North Korea’s economy shrinks for second straight year: BOK
GDP shrinks an estimated 0.1 percent as border closures and lockdowns hinder industrial activity and trade with China.
North Korea’s economy shrank for a second straight year in 2021, according to estimates by South Korea’s central bank, as pandemic restrictions and international sanctions deepened the reclusive state’s isolation.
The North’s economy shrank an estimated 0.1 percent last year, the Bank of Korea (BOK) said on Wednesday, as UN sanctions and border closures and lockdowns hampered industrial activity and trade with neighbouring China.
The BOK estimate comes after gross domestic product (GDP) plunged an estimated 4.5 percent in 2020, the biggest contraction in more than two decades.
North Korea does not release official economic data, but the BOK has produced GDP estimates since the early 1990s using data collected from South Korean institutions that follow the country.
North Korea’s economy rebounded from its 2020 low due to increases in agriculture and forestry production as weather conditions improved, a BOK official told reporters in Seoul.
“The mining and manufacturing and service sectors contracted as intense UN Security Council sanctions against North Korea’s economy and COVID-19 induced lockdown measures continued but favourable weather conditions led to growth in the agricultural and forestry sector,” the official said.
The BOK’s data showed that industrial output, which accounts for more than 28 percent of the North Korean economy, fell 6.5 percent. By contrast, output from agriculture, forestry and fisheries, which accounts for nearly 24 percent of economic activity, rose over 6 percent.
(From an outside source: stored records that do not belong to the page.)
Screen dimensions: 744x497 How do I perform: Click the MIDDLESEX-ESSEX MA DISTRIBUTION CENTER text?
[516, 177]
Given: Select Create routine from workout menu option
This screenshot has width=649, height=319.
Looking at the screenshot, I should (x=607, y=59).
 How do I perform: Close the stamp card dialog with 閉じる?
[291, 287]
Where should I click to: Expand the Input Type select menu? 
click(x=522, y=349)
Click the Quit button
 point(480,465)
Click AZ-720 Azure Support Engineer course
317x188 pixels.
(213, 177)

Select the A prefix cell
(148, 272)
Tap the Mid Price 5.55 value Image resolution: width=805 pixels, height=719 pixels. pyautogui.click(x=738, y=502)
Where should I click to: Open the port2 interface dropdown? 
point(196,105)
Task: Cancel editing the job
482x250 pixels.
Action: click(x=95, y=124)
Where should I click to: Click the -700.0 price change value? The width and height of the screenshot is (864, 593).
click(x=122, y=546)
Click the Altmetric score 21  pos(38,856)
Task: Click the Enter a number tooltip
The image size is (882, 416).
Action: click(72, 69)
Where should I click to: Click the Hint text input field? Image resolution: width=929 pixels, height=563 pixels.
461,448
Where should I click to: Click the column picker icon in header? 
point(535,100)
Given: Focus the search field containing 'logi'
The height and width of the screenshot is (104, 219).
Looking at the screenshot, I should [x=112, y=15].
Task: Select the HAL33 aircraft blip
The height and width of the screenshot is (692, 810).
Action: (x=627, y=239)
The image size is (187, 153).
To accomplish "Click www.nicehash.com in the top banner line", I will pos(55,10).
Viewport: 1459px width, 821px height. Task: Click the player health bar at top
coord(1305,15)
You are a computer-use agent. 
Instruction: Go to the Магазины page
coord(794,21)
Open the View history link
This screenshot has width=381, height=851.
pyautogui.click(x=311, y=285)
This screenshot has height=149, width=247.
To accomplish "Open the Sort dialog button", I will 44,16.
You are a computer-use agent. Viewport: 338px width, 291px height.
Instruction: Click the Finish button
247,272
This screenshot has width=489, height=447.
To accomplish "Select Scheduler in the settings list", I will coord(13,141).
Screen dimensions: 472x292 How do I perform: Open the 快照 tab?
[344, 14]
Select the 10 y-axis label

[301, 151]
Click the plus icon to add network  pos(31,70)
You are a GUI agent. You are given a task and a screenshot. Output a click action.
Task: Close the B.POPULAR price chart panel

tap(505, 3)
The services sector, which accounts for a third of the economy, fell 0.4 percent.
Trade volume plunged an estimated 17.3 percent to $710m, as freight operations with China, its main trade partner, were suspended to prevent infections from crossing their porous land border.
North Korea temporarily resumed freight train services with China early this year before suspending them again in April.
North Korea acknowledged its first COVID cases in May after claiming to be free of the coronavirus for most of the pandemic.
Pyongyang has reported some 4.77 million cases of “fever”, although authorities have not released figures for officially confirmed infections.
Earlier this month, state media claimed to be on the path to “finally defuse” the crisis after 99.8 percent of fever patients had fully recovered.
Analysts have poured doubt on the government’s claims due to the country’s lack of COVID vaccines and the decrepit healthcare system.